(Data on finding visible targets)
— START —

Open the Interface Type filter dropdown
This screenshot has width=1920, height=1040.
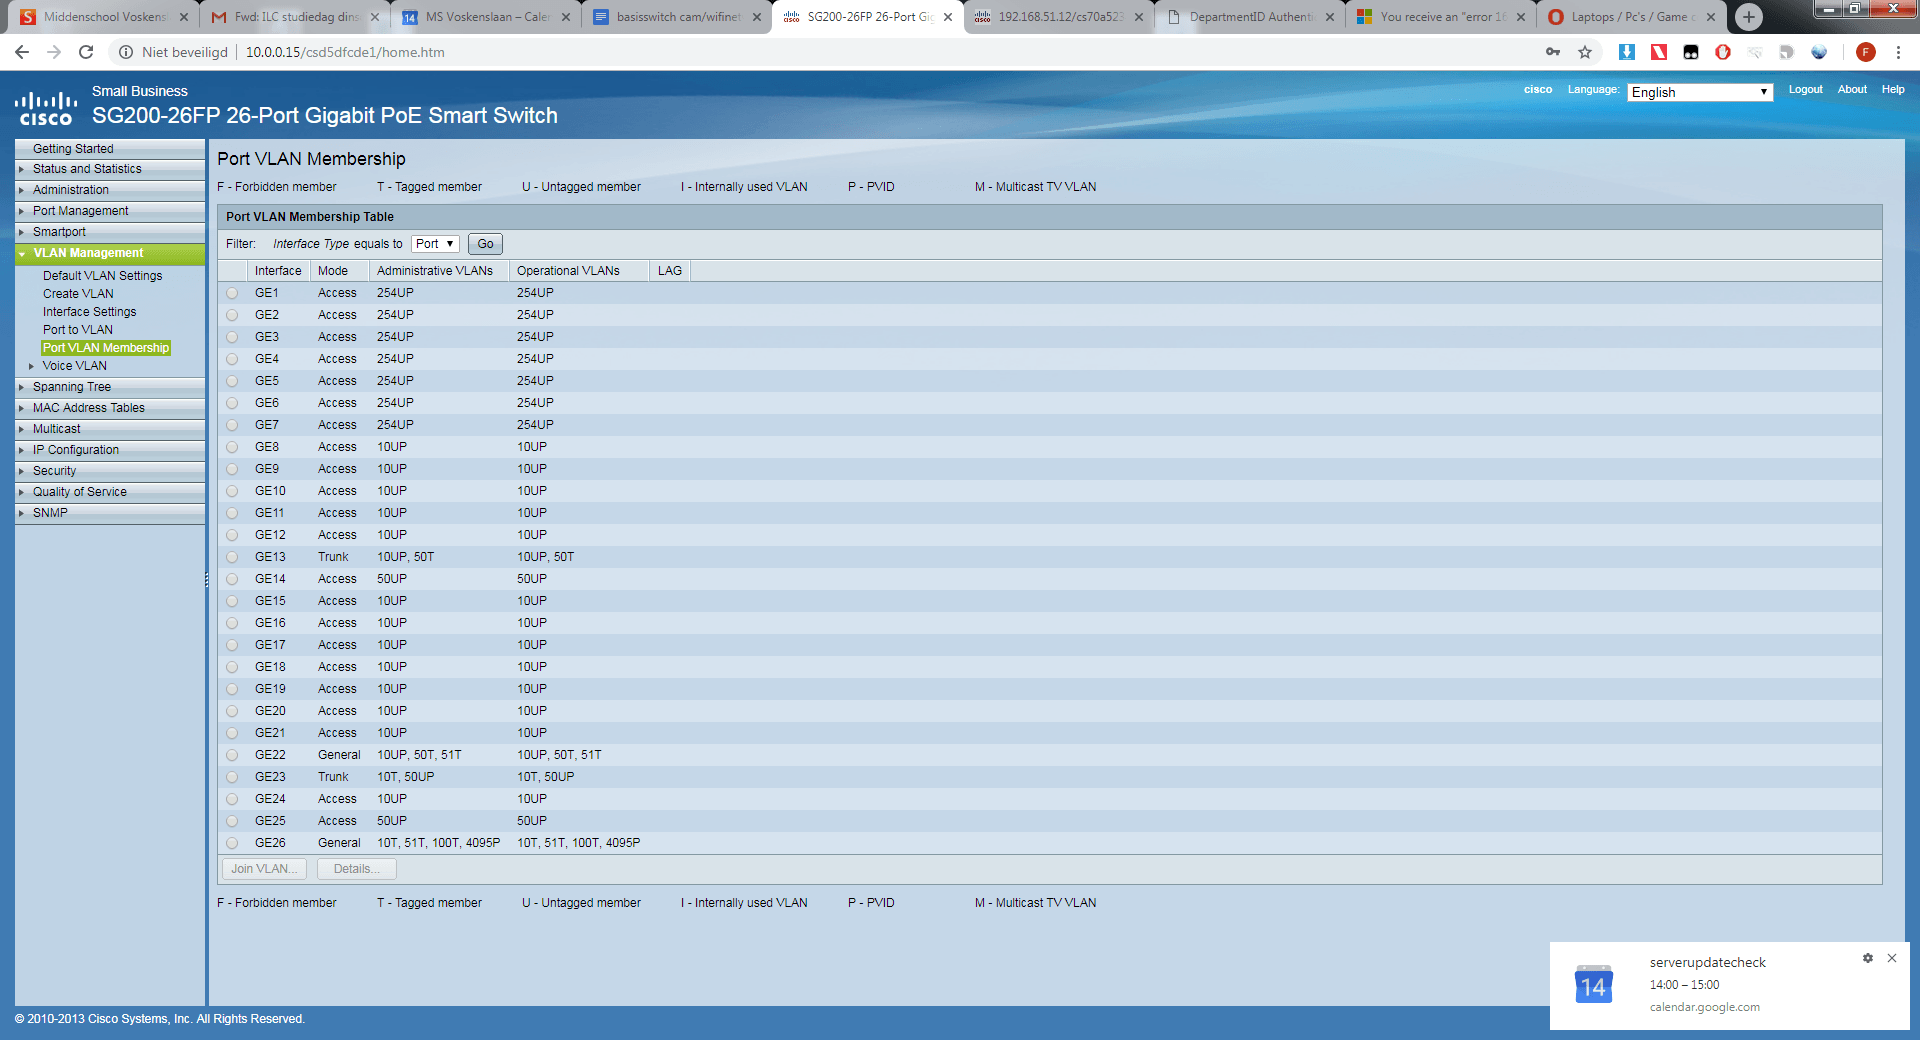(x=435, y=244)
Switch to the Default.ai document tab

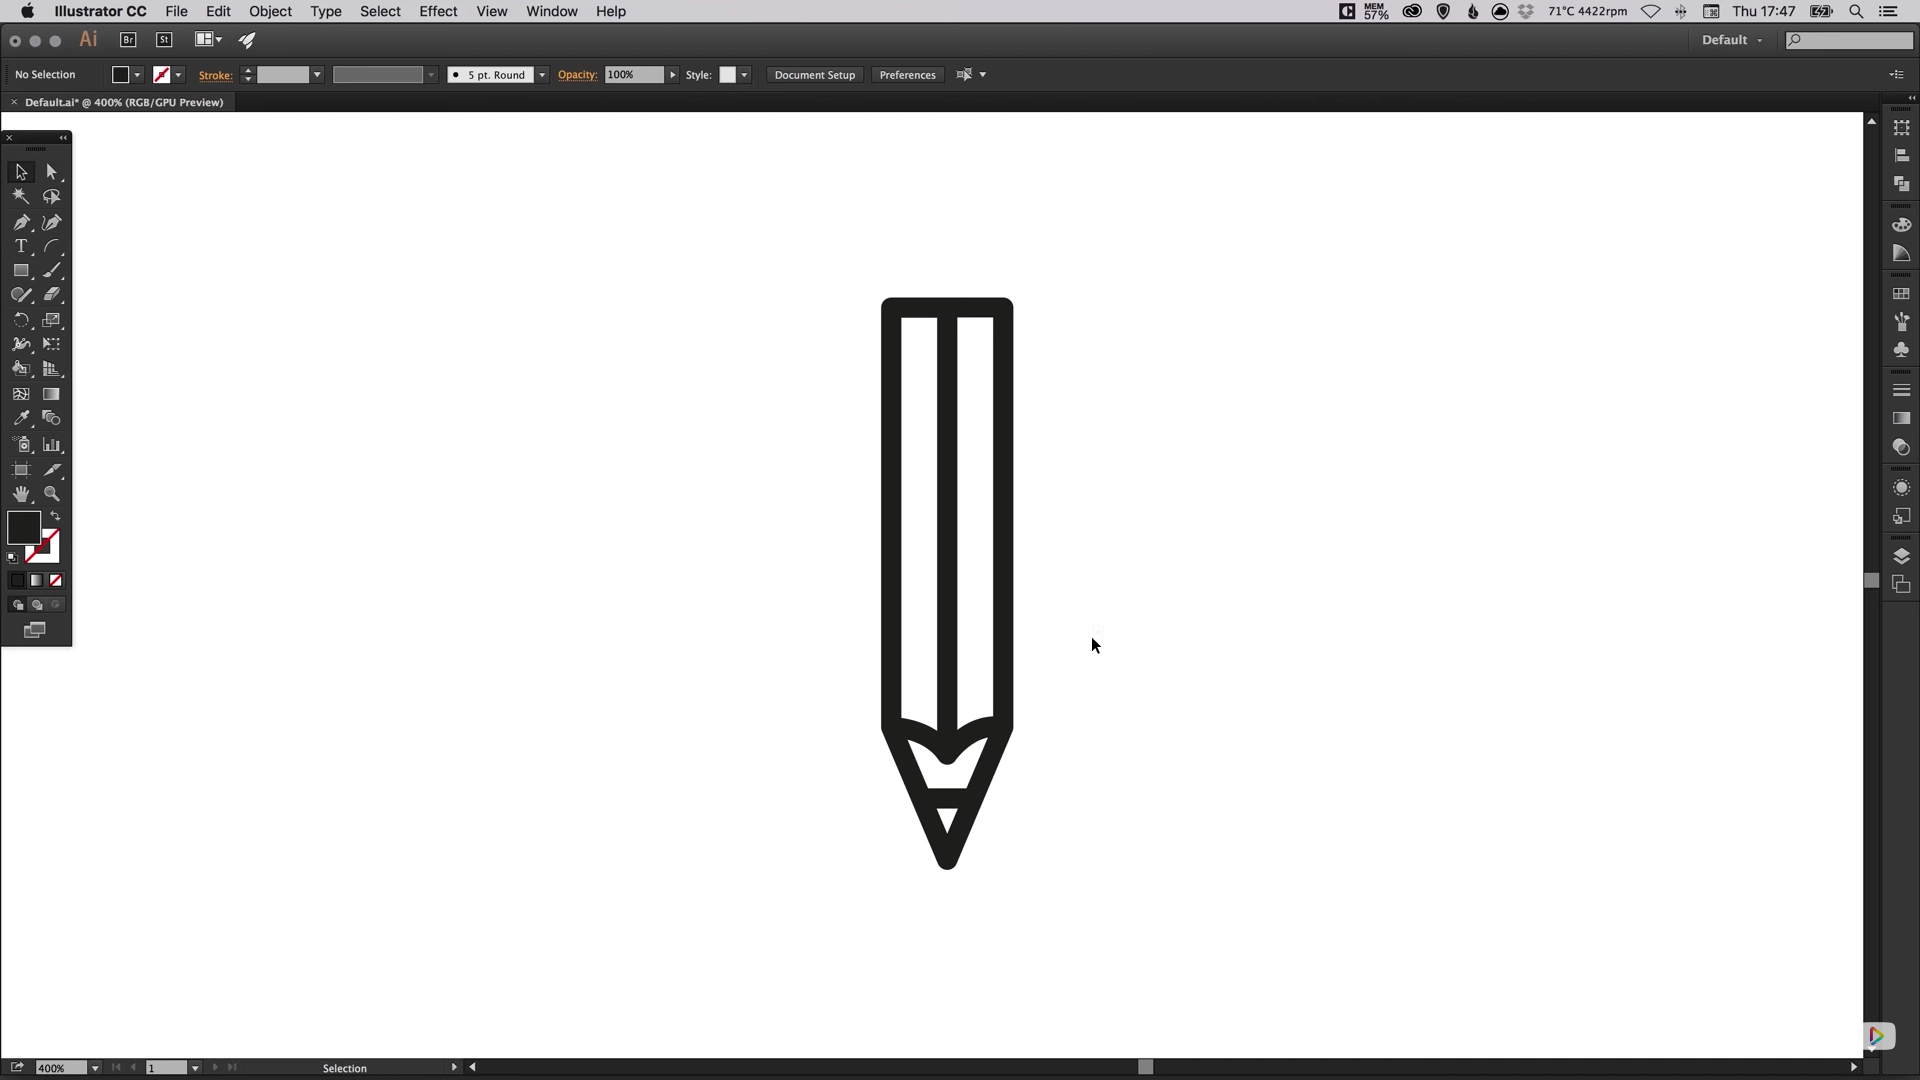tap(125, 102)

— END —

▶ [STATED PROBLEM]: Format every item above as a Markdown table with the columns Row and Line: one numbered row per line of text, with blank lines skipped. Leave the pictures out of the answer.

▶ [COMPLETE ANSWER]:
| Row | Line |
|---|---|
| 1 | Open the Interface Type filter dropdown |
| 2 | This screenshot has width=1920, height=1040. |
| 3 | (x=435, y=244) |
| 4 | Switch to the Default.ai document tab |
| 5 | tap(125, 102) |